Data privacy regulations are in vogue recently, with new ones popping up everywhere. The General Data Privacy Regulation (GDPR) in the EU has probably made the most headlines, but several US states and other countries have also passed data privacy regulations recently. As a result, organizations are, more than ever, compelled to take steps to protect the sensitive data in their care from compromise.
The number of data breaches that occurred recently have demonstrated that organizations are often not able to do so. A cyber defender at an organization has to locate and fix every vulnerability in an organization’s cyber defenses, while an attacker may only need to find one to be successful. A sufficiently motivated and patient attacker is almost certain to find a way inside.
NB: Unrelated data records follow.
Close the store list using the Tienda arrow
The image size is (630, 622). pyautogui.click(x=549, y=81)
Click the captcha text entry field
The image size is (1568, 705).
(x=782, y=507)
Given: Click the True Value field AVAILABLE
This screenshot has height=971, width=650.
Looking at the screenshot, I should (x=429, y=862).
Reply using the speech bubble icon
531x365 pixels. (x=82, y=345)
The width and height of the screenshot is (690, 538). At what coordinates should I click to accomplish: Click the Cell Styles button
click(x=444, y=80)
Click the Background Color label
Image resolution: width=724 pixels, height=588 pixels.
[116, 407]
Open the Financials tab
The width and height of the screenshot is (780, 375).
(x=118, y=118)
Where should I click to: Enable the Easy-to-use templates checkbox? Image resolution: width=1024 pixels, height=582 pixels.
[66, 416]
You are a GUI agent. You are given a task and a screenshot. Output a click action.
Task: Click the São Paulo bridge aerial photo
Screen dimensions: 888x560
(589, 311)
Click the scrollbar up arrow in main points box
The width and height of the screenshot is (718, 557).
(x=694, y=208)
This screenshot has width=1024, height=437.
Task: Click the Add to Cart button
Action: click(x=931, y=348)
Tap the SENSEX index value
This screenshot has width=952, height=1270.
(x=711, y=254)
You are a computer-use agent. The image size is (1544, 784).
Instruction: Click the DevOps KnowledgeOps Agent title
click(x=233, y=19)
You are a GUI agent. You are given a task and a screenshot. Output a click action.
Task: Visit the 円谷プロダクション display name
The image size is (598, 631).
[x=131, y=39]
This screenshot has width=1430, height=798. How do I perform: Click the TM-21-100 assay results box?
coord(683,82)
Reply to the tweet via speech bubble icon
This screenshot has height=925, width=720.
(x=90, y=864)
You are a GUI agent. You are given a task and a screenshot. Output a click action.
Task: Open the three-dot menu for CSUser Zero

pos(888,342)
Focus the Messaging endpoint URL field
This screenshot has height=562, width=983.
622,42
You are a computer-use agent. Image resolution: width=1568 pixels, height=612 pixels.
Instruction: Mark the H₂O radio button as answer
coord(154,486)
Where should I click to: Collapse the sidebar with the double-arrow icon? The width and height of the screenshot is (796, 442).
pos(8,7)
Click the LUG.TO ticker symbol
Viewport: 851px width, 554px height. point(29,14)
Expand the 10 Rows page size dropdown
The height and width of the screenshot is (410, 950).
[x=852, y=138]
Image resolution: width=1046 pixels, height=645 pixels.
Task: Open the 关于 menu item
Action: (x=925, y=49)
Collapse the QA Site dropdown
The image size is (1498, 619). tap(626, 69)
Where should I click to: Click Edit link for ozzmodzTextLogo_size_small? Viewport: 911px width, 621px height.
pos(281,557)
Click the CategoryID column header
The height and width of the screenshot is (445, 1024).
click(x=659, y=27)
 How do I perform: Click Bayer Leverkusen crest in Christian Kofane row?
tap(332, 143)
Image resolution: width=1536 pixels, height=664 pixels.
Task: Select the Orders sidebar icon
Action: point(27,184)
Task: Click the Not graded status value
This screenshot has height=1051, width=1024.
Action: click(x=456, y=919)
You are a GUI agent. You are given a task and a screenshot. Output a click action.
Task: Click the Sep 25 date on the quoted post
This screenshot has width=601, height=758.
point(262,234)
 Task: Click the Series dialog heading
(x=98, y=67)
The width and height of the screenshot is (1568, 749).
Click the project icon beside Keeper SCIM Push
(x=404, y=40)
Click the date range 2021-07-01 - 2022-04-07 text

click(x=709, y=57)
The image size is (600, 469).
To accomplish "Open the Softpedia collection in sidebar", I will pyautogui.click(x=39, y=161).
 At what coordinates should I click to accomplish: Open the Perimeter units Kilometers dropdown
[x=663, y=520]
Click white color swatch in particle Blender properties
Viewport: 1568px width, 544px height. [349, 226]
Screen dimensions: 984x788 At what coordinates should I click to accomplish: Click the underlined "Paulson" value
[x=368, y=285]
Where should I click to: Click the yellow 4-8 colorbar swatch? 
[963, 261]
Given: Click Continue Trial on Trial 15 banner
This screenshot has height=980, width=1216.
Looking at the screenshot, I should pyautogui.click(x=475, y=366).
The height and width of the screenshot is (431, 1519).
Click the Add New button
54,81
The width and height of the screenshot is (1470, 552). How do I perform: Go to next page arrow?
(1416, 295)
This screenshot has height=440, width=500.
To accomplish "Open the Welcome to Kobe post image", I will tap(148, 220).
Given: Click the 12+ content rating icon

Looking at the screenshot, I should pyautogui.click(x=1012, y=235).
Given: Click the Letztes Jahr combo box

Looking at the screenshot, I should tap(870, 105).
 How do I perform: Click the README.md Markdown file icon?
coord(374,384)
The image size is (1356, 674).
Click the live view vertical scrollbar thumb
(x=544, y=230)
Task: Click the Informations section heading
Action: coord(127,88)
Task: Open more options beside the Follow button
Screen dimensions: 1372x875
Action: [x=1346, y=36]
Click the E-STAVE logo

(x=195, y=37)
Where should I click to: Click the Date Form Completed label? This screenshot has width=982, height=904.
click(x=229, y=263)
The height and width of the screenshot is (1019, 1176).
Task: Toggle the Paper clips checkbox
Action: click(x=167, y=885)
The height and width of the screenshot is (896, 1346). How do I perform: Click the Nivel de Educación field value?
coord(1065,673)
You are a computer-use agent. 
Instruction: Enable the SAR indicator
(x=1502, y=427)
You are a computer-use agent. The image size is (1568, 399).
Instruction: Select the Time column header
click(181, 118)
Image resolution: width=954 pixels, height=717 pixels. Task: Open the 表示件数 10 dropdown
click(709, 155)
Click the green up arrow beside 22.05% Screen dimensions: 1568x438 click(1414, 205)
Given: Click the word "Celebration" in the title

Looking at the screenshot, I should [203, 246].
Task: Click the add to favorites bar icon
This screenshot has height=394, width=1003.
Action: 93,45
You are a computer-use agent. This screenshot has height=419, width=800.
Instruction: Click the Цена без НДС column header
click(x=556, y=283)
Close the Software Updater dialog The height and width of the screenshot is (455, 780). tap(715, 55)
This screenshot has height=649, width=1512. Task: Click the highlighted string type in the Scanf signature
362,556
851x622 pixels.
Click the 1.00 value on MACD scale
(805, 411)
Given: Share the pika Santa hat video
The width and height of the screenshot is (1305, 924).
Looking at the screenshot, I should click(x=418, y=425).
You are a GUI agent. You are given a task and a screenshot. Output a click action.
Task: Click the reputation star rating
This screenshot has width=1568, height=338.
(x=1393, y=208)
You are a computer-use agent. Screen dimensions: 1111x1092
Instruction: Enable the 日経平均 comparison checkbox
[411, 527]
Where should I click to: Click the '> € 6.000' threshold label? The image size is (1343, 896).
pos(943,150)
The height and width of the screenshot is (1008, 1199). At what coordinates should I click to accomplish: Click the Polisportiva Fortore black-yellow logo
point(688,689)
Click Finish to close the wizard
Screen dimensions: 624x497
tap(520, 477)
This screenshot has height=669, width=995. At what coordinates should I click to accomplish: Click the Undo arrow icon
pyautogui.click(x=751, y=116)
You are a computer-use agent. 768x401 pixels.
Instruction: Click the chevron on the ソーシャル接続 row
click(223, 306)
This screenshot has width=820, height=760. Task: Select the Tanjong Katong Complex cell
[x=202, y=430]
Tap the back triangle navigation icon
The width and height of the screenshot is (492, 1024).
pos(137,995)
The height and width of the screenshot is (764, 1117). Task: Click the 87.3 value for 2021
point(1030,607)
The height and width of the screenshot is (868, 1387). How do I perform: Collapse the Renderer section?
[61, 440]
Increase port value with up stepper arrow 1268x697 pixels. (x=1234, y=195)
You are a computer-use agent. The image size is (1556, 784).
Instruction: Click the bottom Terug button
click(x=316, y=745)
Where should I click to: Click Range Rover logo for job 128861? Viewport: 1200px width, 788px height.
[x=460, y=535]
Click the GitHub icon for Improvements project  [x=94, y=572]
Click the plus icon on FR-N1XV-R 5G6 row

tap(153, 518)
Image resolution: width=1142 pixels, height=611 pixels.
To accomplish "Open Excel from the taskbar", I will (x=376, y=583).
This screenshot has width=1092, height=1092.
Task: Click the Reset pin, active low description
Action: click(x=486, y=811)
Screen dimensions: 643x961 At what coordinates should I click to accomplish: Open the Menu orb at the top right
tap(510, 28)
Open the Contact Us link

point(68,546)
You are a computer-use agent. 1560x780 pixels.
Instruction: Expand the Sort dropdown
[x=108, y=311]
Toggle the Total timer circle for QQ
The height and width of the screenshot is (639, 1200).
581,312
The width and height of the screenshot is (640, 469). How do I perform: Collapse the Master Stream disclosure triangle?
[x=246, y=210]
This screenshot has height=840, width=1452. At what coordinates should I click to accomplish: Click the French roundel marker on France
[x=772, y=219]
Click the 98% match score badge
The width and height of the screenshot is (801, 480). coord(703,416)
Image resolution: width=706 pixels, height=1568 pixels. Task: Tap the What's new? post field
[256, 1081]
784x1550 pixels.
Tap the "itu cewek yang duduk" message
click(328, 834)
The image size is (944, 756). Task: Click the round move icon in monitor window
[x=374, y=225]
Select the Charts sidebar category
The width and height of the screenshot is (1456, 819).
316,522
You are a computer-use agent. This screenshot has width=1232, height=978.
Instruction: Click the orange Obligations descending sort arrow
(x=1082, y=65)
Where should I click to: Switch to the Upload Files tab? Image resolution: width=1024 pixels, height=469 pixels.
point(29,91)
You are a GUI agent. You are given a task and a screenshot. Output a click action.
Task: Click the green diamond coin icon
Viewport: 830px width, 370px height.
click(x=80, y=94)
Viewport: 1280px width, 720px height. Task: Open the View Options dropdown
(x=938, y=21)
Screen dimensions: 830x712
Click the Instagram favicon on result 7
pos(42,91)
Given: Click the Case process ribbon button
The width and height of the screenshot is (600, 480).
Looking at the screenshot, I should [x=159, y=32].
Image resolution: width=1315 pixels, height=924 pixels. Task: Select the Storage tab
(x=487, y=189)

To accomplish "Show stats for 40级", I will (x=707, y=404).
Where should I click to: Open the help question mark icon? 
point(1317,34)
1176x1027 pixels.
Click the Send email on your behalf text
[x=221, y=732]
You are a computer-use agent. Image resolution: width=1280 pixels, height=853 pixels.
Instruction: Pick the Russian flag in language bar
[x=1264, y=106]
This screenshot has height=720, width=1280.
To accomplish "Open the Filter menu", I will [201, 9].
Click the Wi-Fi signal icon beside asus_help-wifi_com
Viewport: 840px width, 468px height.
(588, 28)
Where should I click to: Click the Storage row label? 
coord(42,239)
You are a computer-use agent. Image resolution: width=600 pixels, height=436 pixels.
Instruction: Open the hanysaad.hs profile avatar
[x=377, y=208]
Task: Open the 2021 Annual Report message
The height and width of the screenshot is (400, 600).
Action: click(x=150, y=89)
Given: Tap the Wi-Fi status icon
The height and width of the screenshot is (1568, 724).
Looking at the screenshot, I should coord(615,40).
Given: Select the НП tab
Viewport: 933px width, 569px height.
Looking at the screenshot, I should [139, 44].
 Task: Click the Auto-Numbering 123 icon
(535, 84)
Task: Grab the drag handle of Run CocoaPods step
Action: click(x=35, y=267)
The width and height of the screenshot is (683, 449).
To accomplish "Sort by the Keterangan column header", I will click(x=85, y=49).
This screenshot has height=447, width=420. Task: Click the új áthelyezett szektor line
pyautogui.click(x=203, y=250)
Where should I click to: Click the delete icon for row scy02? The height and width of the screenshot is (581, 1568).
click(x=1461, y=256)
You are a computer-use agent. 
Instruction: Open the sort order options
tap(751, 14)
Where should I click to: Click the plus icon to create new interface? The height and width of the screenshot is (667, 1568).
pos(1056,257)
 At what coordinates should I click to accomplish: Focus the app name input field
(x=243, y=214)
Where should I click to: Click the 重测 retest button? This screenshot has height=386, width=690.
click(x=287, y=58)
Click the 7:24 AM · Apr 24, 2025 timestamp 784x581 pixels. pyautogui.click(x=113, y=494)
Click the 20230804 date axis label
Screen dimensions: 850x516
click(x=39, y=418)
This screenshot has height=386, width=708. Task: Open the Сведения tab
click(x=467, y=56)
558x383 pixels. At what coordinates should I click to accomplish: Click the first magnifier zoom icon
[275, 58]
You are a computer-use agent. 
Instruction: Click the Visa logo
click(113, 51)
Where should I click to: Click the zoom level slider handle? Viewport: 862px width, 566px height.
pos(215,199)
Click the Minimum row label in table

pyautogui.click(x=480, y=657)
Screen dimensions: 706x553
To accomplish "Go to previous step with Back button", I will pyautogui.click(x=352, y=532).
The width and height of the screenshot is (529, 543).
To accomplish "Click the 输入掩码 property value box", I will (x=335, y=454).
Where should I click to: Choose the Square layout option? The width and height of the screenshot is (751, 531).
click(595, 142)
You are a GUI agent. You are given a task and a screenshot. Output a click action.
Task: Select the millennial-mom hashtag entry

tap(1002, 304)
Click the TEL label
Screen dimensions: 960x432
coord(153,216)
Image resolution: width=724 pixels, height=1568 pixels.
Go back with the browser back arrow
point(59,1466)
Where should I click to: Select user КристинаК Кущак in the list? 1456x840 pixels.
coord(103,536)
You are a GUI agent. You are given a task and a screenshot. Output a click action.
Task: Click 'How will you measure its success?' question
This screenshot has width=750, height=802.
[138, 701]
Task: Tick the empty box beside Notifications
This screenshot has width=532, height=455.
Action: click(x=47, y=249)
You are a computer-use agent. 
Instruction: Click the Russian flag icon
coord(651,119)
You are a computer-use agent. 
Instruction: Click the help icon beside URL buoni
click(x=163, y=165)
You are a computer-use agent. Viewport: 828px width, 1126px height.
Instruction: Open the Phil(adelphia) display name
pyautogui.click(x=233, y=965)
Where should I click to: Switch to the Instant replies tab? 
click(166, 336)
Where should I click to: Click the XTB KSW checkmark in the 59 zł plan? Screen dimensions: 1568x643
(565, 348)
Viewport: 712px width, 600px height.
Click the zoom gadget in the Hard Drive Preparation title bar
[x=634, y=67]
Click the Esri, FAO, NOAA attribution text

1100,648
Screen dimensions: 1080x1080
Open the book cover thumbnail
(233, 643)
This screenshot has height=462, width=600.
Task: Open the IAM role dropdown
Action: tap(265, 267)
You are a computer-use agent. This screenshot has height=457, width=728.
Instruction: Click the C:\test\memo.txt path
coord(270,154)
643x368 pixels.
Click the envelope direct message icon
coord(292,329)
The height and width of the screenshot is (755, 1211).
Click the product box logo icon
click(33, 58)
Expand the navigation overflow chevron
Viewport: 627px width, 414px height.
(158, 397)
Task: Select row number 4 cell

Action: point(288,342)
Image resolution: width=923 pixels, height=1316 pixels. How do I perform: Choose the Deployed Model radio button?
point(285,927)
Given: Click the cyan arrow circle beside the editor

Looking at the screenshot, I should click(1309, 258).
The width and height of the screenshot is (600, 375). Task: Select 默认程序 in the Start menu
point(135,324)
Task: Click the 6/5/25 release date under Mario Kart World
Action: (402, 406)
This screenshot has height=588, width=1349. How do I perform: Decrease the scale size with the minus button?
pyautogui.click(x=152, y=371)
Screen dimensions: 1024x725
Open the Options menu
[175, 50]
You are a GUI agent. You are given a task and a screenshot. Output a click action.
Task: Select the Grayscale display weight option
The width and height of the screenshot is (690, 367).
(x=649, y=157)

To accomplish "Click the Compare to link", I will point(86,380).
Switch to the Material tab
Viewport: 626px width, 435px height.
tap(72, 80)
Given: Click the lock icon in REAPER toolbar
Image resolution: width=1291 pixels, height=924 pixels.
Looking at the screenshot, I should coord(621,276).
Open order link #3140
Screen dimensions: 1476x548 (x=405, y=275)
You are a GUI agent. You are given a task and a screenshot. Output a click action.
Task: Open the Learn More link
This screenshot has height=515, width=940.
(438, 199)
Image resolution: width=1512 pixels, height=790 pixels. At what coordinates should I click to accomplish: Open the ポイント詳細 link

As a result, organizations need to take steps to ensure that a cyber incident doesn’t necessarily mean a data breach. This can be achieved by ensuring that data is protected as much as possible. Two potential solutions for this are data encryption and data masking.
Encryption and Masking
Data encryption and data masking can both be considered types of obfuscation or hiding the true value of sensitive data. The main differences between them is their properties and how they can be applied.
Data encryption involves performing a reversible operation upon data that makes it impossible to extract the original data without knowledge of some secret (the encryption key).
There are a few different types of encryption (symmetric and asymmetric) that mainly differ in how many keys are used and how they’re applied. In symmetric key encryption, the same key is used for both encryption and decryption, meaning that it needs to be shared in advance over a secure channel. In asymmetric encryption (also called public key encryption), there is a pair of public and private keys. The public key is used for encryption and the private key is used for decryption. The desired end result of encryption is a ciphertext that looks as random as possible.
Data masking, on the other hand, is designed to produce an output that looks realistic but isn’t the real data. For example, masking a phone number would produce another phone number that can’t be easily linked to the original phone number. With masking, it’s not necessary to be able to reverse the operation at the other end, since the data is being sent to an untrusted environment anyway.
Pros and Cons
Encryption and masking are both ways to protect sensitive information from unintentional disclosure. In both cases, an unauthorized user who gains access to the obfuscated data does not have the ability to reverse the obfuscation and retrieve the original data. If done properly, obfuscated or masked data that is revealed during a data breach reveals nothing about the original, sensitive data and is not a reportable breach.
Obfuscation and masking both have their pros and cons. The main differentiators between them are the reversibility of the process, its security, and the usability of the obfuscated data.
Reversibility of the obfuscation operation can be a major advantage of encryption and a major disadvantage of masking. Encryption is commonly used to protect data at rest or in transit where the intended recipient is expected to be able to deobfuscate and retrieve the original data. If the data is encrypted (and the recipient has the appropriate key), this is possible. With data that has been masked to a random (but realistic) value, this isn’t possible without access to the lookup table (which wouldn’t be available to the recipient).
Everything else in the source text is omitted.